Verification system for effectful programs
More information on F* can be found at www.fstar-lang.org
The F* tutorial provides a first taste of verified programming in F*, explaining things by example.
The F* wiki contains additional, usually more in-depth, technical documentation on F*.
You can edit F* code using your favourite text editor, but Emacs, Visual Studio Code, Atom, and Vim have extensions that add special support for F*, including for instance syntax highlighting, code completion, quick navigation, type hints, and interactive development. More details on editor support on the F* wiki.
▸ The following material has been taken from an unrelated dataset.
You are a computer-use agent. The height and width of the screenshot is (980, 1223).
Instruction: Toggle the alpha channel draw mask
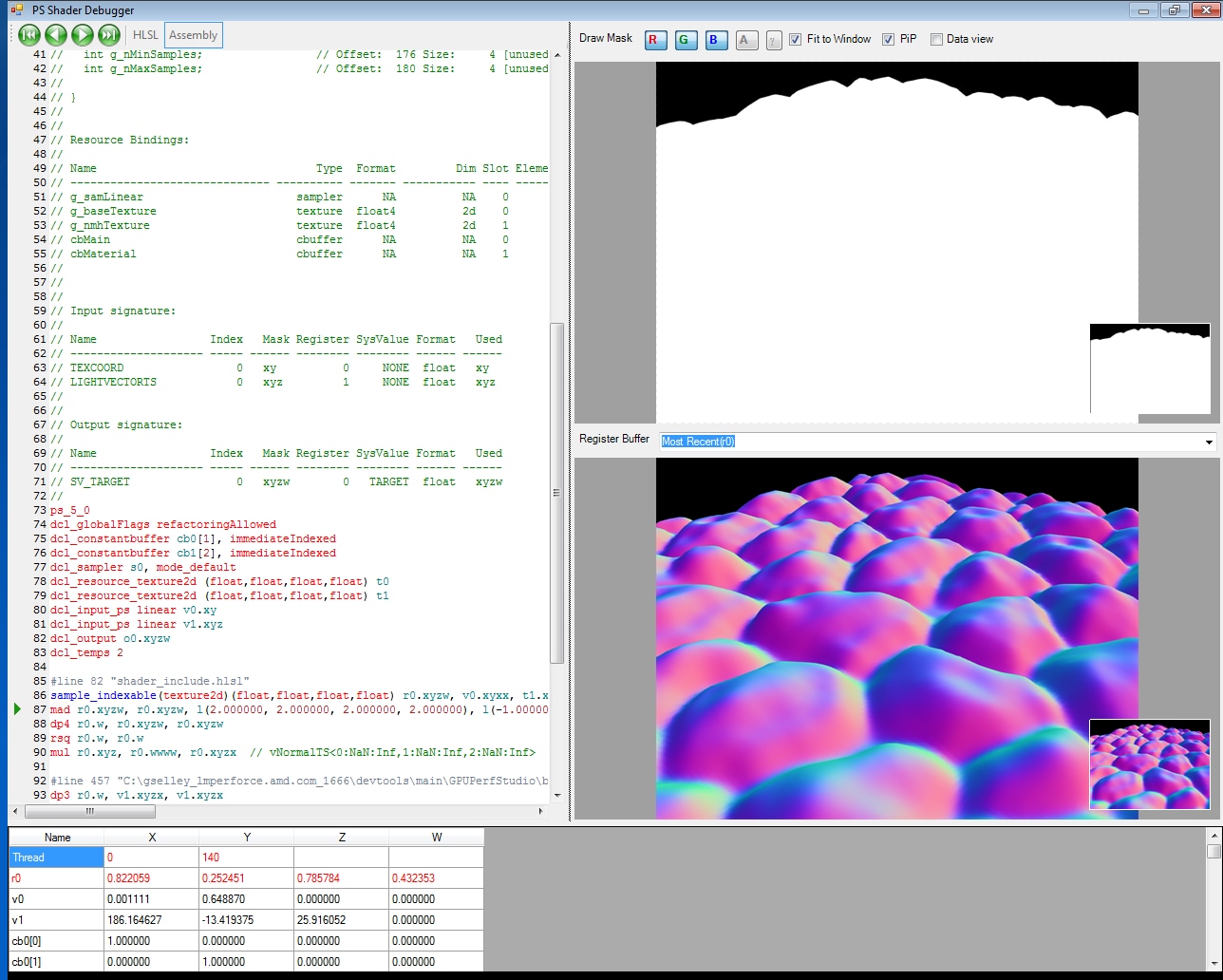[746, 40]
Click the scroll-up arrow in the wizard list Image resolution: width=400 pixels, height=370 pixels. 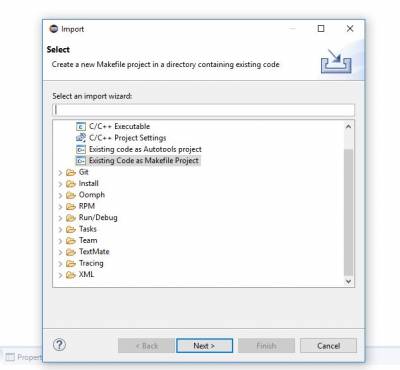click(x=348, y=127)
By default F* only verifies the input code, it does not compile or execute it. To execute F* code one needs to translate it for instance to OCaml or F#, using F*'s code extraction facility---this is invoked using the command line argument
--codegen FSharp. More details on executing F* code via OCaml on the F* wiki.
Users can chat about F* or ask questions at https://fstar.zulipchat.com (Zulip is a good open source alternative to Slack)
The fstar-club mailing list is where various F* announcements are made to the general public (e.g. for releases, new papers, etc) and where users can ask questions, ask for help, discuss, provide feedback, announce jobs requiring at least 10 years of F* experience, etc. List archives are public and searchable, but only members can post. Join here!
The F* for the masses blog is also expected to become an important source of information and news on the F* project.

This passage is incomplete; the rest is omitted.